Collected data entries:
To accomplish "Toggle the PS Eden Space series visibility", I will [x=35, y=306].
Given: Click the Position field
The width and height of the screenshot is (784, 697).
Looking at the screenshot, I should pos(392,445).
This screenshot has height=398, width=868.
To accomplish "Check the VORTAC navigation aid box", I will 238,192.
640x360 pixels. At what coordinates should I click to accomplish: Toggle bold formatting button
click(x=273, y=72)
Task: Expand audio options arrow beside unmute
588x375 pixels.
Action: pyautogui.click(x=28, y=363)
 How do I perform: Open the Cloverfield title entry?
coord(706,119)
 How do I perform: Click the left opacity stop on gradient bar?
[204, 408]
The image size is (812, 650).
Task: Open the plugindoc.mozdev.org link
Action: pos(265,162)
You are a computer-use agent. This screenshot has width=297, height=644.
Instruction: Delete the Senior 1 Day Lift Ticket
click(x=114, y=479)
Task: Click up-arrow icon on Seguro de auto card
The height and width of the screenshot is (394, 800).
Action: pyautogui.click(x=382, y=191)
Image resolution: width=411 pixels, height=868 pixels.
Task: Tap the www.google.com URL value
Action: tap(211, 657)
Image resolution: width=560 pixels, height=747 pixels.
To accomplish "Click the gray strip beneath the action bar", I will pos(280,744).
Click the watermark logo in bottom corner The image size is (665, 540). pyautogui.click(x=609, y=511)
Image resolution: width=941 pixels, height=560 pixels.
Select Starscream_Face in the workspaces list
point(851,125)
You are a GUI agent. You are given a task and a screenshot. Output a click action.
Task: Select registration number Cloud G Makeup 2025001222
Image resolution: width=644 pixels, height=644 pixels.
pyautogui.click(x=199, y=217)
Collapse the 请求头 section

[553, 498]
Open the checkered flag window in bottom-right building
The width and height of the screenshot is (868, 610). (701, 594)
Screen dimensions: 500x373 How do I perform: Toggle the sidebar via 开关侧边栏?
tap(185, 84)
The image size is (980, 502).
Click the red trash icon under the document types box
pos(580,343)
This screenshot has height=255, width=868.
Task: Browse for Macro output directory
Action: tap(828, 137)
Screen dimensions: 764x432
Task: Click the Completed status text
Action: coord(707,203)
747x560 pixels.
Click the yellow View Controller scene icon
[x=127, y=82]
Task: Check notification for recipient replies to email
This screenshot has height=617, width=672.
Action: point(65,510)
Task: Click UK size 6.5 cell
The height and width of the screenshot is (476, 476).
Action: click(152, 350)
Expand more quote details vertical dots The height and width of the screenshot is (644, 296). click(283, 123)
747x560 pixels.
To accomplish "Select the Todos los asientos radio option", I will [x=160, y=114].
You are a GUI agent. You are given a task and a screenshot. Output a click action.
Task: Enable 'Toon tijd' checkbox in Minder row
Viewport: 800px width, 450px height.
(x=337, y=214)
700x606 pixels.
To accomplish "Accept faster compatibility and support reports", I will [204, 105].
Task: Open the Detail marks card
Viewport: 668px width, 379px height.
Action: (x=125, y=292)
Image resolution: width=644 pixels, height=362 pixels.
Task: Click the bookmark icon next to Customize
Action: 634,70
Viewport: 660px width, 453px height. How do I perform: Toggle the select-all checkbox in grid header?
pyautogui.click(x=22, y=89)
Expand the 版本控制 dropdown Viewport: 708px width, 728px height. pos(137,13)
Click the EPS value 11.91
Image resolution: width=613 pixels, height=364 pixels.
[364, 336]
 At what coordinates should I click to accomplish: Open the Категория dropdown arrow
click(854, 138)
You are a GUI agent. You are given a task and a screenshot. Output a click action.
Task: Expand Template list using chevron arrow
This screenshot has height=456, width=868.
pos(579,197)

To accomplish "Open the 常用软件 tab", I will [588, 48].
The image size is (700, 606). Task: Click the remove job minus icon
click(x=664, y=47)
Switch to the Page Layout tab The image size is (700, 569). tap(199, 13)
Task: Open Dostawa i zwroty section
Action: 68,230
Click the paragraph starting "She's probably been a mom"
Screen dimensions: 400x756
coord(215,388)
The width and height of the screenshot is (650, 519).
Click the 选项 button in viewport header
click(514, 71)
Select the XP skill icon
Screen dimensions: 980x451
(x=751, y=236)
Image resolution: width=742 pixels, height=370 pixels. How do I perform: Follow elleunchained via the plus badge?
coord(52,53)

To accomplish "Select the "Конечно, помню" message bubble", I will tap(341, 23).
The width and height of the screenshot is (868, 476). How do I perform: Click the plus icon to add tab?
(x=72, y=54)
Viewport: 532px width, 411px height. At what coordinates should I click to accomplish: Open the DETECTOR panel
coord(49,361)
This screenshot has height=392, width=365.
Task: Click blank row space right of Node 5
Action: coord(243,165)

Your goal: Could you return every line from the entries above in which the string "card" occurs?

Expected answer:
Task: Click up-arrow icon on Seguro de auto card
Task: Open the Detail marks card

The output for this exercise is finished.